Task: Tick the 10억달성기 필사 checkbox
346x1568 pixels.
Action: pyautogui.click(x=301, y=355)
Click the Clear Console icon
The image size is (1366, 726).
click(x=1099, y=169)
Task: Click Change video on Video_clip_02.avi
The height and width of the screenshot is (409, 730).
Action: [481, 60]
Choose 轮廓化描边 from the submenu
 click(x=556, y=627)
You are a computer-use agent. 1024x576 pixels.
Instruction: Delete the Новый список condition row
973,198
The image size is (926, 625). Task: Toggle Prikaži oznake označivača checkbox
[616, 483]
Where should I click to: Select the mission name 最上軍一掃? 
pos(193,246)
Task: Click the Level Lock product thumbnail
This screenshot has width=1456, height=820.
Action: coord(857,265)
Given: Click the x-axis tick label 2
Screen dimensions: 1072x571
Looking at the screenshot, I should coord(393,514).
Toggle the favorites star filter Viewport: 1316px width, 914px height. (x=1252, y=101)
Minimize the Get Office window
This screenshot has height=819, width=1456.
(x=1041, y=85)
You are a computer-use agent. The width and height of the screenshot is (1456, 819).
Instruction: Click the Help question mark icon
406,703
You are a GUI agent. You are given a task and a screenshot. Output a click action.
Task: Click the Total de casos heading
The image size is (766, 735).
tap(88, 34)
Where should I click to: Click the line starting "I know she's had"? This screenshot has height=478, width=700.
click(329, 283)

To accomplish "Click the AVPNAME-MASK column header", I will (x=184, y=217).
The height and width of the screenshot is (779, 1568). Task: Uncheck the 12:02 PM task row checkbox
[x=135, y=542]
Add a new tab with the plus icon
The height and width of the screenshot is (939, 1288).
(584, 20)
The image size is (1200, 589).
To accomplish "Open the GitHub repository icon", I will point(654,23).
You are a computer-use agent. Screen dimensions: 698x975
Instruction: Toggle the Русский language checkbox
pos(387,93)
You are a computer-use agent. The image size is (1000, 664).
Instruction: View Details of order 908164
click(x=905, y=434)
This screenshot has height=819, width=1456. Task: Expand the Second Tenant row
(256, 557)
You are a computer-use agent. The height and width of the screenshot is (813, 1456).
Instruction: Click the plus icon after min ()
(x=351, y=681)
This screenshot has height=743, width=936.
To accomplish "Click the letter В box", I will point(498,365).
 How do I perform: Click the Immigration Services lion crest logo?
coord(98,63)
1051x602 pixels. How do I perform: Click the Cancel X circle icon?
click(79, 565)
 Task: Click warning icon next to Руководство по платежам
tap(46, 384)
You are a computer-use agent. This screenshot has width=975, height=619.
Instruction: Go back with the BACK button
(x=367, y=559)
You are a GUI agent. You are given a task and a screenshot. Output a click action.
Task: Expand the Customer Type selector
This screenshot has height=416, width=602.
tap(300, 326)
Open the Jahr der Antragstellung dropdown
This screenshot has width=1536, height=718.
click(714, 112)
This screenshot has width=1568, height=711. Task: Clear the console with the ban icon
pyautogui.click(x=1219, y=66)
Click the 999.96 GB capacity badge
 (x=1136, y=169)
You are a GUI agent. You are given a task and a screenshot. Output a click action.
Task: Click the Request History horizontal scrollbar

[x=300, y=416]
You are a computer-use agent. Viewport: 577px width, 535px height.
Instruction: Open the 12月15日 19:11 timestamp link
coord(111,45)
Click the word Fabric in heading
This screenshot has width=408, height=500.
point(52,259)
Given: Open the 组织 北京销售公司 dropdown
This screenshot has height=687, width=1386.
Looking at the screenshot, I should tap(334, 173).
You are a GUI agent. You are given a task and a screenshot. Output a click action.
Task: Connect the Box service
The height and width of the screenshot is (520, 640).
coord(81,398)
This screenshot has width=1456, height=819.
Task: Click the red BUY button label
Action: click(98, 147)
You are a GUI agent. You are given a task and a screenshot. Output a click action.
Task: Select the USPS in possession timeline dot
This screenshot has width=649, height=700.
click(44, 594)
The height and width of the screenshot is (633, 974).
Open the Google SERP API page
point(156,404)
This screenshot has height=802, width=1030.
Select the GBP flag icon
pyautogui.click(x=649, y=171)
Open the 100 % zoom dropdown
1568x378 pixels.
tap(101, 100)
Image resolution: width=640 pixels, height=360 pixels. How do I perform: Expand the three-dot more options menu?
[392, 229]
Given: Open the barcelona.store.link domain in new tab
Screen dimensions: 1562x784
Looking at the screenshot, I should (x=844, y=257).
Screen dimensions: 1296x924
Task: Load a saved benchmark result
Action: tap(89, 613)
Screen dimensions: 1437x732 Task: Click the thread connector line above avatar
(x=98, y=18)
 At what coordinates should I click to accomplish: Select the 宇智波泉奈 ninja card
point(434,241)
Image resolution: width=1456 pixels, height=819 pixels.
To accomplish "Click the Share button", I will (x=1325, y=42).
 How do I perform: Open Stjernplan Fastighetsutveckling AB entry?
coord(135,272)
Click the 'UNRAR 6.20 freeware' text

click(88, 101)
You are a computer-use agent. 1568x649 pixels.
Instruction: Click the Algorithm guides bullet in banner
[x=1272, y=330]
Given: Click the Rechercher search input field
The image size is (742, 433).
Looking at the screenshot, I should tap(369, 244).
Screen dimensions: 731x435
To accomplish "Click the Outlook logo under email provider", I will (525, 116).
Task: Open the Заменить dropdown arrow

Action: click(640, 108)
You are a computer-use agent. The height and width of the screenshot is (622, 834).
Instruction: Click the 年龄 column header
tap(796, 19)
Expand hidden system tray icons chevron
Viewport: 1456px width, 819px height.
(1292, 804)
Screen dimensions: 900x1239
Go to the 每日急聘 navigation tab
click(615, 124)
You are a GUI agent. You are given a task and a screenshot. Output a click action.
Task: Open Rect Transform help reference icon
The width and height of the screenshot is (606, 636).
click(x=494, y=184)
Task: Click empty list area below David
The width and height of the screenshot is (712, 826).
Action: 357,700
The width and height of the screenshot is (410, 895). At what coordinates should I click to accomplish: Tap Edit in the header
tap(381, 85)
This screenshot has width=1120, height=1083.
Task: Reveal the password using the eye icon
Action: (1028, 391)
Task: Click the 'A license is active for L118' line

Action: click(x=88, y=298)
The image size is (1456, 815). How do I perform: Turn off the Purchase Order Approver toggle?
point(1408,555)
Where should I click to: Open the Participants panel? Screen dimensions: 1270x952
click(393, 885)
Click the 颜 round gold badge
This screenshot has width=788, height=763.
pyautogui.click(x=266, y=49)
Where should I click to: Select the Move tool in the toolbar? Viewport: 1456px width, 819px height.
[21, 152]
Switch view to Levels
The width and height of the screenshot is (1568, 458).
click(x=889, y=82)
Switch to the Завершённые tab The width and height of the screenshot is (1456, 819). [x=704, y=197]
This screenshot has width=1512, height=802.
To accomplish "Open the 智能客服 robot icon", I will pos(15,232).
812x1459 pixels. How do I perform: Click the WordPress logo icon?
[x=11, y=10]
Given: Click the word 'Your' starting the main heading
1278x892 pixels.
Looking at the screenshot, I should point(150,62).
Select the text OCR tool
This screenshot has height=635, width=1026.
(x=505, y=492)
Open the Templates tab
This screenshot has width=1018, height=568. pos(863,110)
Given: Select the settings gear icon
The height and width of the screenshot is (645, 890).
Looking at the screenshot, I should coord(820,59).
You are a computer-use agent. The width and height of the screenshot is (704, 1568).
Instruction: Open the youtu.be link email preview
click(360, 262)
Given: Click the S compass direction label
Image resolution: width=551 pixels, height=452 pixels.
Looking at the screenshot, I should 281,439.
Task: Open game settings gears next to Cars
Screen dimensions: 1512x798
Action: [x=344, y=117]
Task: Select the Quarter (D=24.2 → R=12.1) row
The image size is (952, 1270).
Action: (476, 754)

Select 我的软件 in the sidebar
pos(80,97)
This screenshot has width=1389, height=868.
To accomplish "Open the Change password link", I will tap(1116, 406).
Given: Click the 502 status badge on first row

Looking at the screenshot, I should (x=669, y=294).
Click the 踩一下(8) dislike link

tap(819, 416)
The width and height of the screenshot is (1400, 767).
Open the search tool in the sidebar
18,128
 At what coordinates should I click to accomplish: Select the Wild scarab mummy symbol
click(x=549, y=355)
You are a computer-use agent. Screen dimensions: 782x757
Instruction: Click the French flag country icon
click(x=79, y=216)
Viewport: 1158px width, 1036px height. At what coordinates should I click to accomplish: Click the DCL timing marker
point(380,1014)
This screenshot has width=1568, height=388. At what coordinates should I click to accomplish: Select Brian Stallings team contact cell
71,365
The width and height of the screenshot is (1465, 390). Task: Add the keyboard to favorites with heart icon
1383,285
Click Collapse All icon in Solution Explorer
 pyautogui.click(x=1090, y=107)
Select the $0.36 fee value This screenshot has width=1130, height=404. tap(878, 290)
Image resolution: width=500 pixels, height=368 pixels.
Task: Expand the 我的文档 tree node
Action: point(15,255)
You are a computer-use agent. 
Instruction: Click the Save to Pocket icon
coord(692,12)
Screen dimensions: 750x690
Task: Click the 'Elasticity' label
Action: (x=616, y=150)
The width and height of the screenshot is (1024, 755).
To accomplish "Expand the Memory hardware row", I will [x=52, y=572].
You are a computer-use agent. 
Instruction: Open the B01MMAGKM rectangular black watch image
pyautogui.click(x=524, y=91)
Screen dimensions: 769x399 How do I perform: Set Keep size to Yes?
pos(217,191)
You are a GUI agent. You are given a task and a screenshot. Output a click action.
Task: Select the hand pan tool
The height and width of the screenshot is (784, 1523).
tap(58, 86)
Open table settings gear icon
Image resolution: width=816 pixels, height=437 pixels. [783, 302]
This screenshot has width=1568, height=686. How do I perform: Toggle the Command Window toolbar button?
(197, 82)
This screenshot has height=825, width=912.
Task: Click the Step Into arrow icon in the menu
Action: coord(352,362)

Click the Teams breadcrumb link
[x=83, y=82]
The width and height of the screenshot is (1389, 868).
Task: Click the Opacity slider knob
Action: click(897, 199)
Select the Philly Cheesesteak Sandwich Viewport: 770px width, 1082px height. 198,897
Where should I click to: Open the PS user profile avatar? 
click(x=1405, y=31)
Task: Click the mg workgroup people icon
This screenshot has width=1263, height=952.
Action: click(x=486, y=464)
--------------------------------------------------
--- Consegna ---
Modifica il tratto di materiale che va dalla riga contenente "You are a computer-use agent. Screen dimensions: 782x757" fino alla riga contenente "point(380,1014)", sostituendo "French" con "German" e lasciando invariato tutto il resto.

--- Risposta ---
You are a computer-use agent. Screen dimensions: 782x757
Instruction: Click the German flag country icon
click(x=79, y=216)
Viewport: 1158px width, 1036px height. At what coordinates should I click to accomplish: Click the DCL timing marker
point(380,1014)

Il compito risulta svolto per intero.